__WHAT IS REQUIRED__: The answer must be every line of the data that holds the word "Sort".

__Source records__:
━━━━━━━━━━━━━━━━━━━━

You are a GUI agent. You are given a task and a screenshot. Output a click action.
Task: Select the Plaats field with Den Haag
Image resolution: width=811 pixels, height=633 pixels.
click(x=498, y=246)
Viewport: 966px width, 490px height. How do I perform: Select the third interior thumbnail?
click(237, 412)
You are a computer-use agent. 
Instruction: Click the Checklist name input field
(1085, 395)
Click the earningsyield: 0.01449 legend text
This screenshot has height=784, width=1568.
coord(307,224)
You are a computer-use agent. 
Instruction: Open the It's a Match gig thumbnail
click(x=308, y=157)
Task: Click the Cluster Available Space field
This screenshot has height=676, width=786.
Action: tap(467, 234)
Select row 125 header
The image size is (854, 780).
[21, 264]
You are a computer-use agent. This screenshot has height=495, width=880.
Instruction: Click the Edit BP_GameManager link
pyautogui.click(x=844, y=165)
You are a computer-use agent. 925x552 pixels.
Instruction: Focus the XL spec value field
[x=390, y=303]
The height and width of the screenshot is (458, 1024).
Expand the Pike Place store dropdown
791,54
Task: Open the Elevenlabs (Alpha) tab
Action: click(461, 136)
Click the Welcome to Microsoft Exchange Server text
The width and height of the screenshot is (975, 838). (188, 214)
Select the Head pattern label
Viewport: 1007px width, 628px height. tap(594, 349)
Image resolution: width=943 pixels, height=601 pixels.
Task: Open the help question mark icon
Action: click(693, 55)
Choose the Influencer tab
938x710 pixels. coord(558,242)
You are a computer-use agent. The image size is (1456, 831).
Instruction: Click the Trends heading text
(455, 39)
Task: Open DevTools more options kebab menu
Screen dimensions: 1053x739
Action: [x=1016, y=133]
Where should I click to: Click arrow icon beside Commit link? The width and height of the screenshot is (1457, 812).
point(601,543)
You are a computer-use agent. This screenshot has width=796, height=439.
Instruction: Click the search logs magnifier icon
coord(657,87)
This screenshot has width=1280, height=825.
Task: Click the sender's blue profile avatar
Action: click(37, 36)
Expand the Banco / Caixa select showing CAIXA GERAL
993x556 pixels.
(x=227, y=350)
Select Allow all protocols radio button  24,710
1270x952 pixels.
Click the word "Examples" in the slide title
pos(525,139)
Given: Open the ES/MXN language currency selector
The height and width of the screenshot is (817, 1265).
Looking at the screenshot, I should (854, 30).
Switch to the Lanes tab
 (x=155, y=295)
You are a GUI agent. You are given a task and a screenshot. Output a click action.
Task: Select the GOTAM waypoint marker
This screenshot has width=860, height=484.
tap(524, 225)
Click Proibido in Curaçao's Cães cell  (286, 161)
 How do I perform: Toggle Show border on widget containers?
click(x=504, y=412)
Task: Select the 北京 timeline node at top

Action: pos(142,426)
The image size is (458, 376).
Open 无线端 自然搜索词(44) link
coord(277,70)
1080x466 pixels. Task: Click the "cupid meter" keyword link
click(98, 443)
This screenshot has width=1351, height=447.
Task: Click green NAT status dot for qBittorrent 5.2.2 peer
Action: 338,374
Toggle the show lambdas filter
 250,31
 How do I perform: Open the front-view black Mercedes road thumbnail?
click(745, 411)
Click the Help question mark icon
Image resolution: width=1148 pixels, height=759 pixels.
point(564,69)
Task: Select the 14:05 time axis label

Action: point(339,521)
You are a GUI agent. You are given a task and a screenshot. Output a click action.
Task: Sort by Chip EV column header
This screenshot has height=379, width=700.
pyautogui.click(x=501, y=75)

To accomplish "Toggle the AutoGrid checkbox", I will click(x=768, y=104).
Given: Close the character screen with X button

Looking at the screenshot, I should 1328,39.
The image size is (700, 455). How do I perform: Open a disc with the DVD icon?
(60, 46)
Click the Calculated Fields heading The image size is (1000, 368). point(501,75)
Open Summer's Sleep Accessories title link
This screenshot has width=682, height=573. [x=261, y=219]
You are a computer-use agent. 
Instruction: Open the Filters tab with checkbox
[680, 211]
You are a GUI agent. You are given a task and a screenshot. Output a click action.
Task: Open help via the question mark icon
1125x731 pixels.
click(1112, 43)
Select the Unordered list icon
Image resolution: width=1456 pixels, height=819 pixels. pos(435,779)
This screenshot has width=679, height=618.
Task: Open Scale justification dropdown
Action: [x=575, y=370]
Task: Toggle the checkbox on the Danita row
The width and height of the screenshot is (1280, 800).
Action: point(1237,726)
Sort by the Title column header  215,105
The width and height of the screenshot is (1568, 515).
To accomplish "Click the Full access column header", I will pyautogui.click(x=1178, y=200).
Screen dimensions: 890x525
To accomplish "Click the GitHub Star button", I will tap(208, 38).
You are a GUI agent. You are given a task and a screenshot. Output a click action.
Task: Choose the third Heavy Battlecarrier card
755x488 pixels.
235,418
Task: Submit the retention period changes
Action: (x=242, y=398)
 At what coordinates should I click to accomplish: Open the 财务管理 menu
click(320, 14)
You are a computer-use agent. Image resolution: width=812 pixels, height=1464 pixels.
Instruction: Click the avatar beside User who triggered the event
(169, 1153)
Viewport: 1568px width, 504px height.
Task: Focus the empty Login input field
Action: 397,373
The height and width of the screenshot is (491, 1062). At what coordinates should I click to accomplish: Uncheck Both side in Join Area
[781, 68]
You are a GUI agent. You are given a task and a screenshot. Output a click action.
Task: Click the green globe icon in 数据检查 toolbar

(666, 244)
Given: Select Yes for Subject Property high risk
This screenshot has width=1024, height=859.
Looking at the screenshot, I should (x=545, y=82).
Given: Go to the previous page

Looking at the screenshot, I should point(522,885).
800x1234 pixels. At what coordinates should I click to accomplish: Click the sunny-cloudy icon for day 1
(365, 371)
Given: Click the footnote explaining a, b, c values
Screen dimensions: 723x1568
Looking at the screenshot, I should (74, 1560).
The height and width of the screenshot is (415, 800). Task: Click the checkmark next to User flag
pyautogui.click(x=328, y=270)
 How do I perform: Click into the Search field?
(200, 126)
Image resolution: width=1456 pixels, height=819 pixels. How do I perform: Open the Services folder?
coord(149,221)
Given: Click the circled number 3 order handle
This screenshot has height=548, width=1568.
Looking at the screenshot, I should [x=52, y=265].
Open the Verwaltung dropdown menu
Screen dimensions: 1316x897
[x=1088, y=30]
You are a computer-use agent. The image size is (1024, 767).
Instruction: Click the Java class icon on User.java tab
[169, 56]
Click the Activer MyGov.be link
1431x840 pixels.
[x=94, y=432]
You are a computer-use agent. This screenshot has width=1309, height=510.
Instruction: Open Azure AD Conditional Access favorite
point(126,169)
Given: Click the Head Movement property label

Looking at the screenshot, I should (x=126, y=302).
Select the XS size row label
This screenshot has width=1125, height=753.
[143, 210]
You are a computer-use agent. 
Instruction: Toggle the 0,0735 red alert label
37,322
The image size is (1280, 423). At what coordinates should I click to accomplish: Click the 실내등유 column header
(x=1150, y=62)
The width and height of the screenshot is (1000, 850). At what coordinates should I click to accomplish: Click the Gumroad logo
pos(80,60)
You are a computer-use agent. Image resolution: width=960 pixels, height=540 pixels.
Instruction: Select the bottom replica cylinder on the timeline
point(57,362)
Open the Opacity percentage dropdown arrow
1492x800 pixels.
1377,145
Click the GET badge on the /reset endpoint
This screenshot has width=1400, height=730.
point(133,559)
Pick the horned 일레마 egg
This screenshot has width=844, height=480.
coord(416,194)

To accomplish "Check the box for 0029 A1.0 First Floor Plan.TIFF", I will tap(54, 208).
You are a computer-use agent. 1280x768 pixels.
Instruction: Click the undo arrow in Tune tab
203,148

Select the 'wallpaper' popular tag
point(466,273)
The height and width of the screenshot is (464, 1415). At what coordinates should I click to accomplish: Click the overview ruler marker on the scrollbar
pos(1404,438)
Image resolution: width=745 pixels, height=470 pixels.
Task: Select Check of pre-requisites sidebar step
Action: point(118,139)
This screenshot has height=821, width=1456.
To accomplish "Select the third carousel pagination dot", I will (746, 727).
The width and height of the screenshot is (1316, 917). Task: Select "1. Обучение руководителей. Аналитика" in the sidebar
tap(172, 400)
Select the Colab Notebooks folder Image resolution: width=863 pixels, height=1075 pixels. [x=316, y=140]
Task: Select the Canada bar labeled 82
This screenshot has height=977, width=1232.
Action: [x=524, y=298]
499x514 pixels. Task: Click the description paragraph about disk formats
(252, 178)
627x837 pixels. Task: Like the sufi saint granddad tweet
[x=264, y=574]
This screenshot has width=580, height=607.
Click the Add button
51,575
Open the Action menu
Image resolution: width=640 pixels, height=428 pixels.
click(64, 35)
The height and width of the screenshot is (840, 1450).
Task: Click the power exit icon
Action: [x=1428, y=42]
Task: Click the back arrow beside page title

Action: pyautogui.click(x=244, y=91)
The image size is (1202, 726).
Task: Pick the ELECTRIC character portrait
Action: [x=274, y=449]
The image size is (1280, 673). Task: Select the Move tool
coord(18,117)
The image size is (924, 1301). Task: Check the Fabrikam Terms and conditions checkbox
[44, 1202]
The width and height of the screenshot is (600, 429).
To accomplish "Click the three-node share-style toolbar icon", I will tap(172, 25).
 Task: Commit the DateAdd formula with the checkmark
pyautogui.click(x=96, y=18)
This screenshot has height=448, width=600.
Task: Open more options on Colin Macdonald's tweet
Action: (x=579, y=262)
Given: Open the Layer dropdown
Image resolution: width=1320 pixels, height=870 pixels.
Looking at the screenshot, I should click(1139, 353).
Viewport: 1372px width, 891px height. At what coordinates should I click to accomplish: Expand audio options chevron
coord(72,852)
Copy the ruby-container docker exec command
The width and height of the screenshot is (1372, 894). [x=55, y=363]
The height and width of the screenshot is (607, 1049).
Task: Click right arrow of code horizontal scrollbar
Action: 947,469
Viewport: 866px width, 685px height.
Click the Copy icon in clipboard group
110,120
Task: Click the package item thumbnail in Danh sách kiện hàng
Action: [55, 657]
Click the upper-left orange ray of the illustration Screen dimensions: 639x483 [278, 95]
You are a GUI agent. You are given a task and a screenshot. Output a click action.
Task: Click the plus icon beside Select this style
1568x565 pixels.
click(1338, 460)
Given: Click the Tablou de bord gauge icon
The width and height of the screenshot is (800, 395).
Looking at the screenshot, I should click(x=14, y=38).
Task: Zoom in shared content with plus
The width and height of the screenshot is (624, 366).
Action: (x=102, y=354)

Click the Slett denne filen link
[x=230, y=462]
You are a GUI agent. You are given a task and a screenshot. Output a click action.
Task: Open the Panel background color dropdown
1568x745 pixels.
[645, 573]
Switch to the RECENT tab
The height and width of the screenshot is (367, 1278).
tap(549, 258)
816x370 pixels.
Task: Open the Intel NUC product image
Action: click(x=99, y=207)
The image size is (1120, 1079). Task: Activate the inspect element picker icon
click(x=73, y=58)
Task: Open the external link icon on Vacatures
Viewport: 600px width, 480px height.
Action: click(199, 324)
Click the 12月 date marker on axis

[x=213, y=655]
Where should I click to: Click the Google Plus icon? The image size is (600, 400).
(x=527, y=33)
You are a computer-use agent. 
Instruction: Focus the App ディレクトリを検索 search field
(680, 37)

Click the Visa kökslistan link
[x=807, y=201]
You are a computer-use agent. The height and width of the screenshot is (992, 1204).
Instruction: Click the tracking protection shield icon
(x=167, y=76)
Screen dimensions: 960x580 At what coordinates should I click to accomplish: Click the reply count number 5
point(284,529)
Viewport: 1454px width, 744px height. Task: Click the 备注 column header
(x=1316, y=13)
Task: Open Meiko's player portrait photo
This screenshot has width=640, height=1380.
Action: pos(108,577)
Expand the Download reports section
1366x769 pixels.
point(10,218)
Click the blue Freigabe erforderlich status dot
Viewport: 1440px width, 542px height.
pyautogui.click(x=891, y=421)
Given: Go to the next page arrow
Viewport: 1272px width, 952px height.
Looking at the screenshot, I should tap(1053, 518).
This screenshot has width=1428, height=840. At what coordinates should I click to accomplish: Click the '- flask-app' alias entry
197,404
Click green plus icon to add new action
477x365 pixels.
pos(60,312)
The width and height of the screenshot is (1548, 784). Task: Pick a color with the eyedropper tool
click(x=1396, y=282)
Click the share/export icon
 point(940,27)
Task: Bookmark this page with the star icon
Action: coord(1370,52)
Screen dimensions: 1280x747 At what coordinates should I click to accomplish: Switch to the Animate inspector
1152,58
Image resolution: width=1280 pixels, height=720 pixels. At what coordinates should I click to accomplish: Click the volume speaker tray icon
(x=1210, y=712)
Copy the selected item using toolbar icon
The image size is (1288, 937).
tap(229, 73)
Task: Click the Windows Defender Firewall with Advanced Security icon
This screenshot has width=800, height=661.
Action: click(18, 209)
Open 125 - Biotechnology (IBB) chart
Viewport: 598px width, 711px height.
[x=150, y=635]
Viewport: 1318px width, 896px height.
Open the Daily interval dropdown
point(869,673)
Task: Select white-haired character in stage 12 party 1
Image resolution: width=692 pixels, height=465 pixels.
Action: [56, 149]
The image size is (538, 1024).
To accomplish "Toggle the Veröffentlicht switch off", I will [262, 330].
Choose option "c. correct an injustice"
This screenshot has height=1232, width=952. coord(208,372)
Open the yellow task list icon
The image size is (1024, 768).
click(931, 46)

━━━━━━━━━━━━━━━━━━━━

__TASK ANSWER__:
Task: Sort by Chip EV column header
Sort by the Title column header  215,105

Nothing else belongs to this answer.